Directions -> Revise the data below by changing every "How do I perform" to "How can I do", keeping all else unchanged.

─── Record excerpts

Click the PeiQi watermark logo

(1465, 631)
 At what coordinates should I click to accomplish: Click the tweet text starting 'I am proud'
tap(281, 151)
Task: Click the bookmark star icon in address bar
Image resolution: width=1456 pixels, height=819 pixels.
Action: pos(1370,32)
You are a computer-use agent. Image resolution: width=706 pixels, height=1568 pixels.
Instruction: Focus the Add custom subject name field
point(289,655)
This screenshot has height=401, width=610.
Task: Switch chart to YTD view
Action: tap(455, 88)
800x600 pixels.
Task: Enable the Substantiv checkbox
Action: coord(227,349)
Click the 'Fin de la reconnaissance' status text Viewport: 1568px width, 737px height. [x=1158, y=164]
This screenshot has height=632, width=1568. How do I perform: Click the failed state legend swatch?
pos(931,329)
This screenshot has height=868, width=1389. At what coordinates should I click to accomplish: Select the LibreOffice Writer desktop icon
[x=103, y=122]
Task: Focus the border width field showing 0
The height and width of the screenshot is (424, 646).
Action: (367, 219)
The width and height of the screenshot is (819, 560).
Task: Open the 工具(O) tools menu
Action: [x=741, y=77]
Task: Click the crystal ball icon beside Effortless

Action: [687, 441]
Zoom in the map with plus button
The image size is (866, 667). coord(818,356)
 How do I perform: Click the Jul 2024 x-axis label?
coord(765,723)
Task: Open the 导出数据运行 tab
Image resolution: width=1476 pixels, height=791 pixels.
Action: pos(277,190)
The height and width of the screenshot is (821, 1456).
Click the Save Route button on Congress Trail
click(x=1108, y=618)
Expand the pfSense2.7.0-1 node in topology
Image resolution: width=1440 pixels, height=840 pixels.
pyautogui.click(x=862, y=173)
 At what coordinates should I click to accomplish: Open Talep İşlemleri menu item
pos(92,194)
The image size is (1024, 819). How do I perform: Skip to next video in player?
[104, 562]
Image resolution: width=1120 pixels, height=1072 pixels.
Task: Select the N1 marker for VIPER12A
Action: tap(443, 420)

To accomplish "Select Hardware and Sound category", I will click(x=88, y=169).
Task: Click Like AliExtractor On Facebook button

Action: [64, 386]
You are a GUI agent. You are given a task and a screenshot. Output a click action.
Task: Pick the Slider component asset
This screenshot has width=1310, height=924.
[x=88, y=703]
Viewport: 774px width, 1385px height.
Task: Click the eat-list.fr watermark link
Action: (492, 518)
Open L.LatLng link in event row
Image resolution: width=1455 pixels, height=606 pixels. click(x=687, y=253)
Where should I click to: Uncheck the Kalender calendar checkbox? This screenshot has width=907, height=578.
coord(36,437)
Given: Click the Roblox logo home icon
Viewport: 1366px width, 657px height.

──────

The solution ->
Click the PeiQi watermark logo

(1465, 631)
 At what coordinates should I click to accomplish: Click the tweet text starting 'I am proud'
tap(281, 151)
Task: Click the bookmark star icon in address bar
Image resolution: width=1456 pixels, height=819 pixels.
Action: pos(1370,32)
You are a computer-use agent. Image resolution: width=706 pixels, height=1568 pixels.
Instruction: Focus the Add custom subject name field
point(289,655)
This screenshot has height=401, width=610.
Task: Switch chart to YTD view
Action: tap(455, 88)
800x600 pixels.
Task: Enable the Substantiv checkbox
Action: coord(227,349)
Click the 'Fin de la reconnaissance' status text Viewport: 1568px width, 737px height. [x=1158, y=164]
This screenshot has height=632, width=1568. How can I do: Click the failed state legend swatch?
pos(931,329)
This screenshot has height=868, width=1389. At what coordinates should I click to accomplish: Select the LibreOffice Writer desktop icon
[x=103, y=122]
Task: Focus the border width field showing 0
The height and width of the screenshot is (424, 646).
Action: (367, 219)
The width and height of the screenshot is (819, 560).
Task: Open the 工具(O) tools menu
Action: [x=741, y=77]
Task: Click the crystal ball icon beside Effortless

Action: [687, 441]
Zoom in the map with plus button
The image size is (866, 667). coord(818,356)
 How can I do: Click the Jul 2024 x-axis label?
coord(765,723)
Task: Open the 导出数据运行 tab
Image resolution: width=1476 pixels, height=791 pixels.
Action: pos(277,190)
The height and width of the screenshot is (821, 1456).
Click the Save Route button on Congress Trail
click(x=1108, y=618)
Expand the pfSense2.7.0-1 node in topology
Image resolution: width=1440 pixels, height=840 pixels.
pyautogui.click(x=862, y=173)
 At what coordinates should I click to accomplish: Open Talep İşlemleri menu item
pos(92,194)
The image size is (1024, 819). How can I do: Skip to next video in player?
[104, 562]
Image resolution: width=1120 pixels, height=1072 pixels.
Task: Select the N1 marker for VIPER12A
Action: tap(443, 420)

To accomplish "Select Hardware and Sound category", I will click(x=88, y=169).
Task: Click Like AliExtractor On Facebook button

Action: [64, 386]
You are a GUI agent. You are given a task and a screenshot. Output a click action.
Task: Pick the Slider component asset
This screenshot has width=1310, height=924.
[x=88, y=703]
Viewport: 774px width, 1385px height.
Task: Click the eat-list.fr watermark link
Action: (492, 518)
Open L.LatLng link in event row
Image resolution: width=1455 pixels, height=606 pixels. click(x=687, y=253)
Where should I click to: Uncheck the Kalender calendar checkbox? This screenshot has width=907, height=578.
coord(36,437)
Given: Click the Roblox logo home icon
Viewport: 1366px width, 657px height.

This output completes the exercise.